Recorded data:
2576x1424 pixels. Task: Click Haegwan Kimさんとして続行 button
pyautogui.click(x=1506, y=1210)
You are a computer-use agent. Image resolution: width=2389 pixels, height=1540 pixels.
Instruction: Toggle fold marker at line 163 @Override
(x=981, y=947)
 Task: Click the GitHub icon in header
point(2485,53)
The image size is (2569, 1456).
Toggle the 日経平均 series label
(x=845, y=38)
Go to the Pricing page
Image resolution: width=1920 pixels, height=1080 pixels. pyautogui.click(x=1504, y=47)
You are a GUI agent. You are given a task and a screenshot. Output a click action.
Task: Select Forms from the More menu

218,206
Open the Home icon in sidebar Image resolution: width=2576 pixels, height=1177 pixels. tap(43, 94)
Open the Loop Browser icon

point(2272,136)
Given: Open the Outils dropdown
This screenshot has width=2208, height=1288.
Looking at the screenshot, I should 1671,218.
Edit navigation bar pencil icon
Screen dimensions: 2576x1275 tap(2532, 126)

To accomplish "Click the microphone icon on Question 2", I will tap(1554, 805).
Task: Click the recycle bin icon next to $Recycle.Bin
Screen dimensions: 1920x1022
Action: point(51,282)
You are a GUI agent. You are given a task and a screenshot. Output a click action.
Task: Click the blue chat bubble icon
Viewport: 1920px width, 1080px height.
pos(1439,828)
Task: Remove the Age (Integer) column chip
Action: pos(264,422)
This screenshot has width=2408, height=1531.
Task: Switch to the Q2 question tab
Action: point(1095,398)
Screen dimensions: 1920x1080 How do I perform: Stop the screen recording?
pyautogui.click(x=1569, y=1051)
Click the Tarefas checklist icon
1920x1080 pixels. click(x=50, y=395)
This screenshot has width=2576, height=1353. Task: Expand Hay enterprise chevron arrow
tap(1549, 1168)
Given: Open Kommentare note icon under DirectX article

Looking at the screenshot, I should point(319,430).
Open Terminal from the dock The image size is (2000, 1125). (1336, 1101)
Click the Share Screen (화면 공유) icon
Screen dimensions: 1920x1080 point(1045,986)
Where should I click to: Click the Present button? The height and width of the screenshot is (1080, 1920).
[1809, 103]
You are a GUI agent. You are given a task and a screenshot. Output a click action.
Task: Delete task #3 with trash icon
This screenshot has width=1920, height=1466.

## Directions for this task
Go through the data and retype all of it exactly.

## Solution to the problem
2576x1424 pixels. Task: Click Haegwan Kimさんとして続行 button
pyautogui.click(x=1506, y=1210)
You are a computer-use agent. Image resolution: width=2389 pixels, height=1540 pixels.
Instruction: Toggle fold marker at line 163 @Override
(x=981, y=947)
 Task: Click the GitHub icon in header
point(2485,53)
The image size is (2569, 1456).
Toggle the 日経平均 series label
(x=845, y=38)
Go to the Pricing page
Image resolution: width=1920 pixels, height=1080 pixels. pyautogui.click(x=1504, y=47)
You are a GUI agent. You are given a task and a screenshot. Output a click action.
Task: Select Forms from the More menu

218,206
Open the Home icon in sidebar Image resolution: width=2576 pixels, height=1177 pixels. tap(43, 94)
Open the Loop Browser icon

point(2272,136)
Given: Open the Outils dropdown
This screenshot has width=2208, height=1288.
Looking at the screenshot, I should 1671,218.
Edit navigation bar pencil icon
Screen dimensions: 2576x1275 tap(2532, 126)

To accomplish "Click the microphone icon on Question 2", I will tap(1554, 805).
Task: Click the recycle bin icon next to $Recycle.Bin
Screen dimensions: 1920x1022
Action: point(51,282)
You are a GUI agent. You are given a task and a screenshot. Output a click action.
Task: Click the blue chat bubble icon
Viewport: 1920px width, 1080px height.
pos(1439,828)
Task: Remove the Age (Integer) column chip
Action: pos(264,422)
This screenshot has width=2408, height=1531.
Task: Switch to the Q2 question tab
Action: point(1095,398)
Screen dimensions: 1920x1080 How do I perform: Stop the screen recording?
pyautogui.click(x=1569, y=1051)
Click the Tarefas checklist icon
1920x1080 pixels. click(x=50, y=395)
This screenshot has width=2576, height=1353. Task: Expand Hay enterprise chevron arrow
tap(1549, 1168)
Given: Open Kommentare note icon under DirectX article

Looking at the screenshot, I should point(319,430).
Open Terminal from the dock The image size is (2000, 1125). (1336, 1101)
Click the Share Screen (화면 공유) icon
Screen dimensions: 1920x1080 point(1045,986)
Where should I click to: Click the Present button? The height and width of the screenshot is (1080, 1920).
[1809, 103]
You are a GUI agent. You are given a task and a screenshot. Output a click action.
Task: Delete task #3 with trash icon
This screenshot has width=1920, height=1466.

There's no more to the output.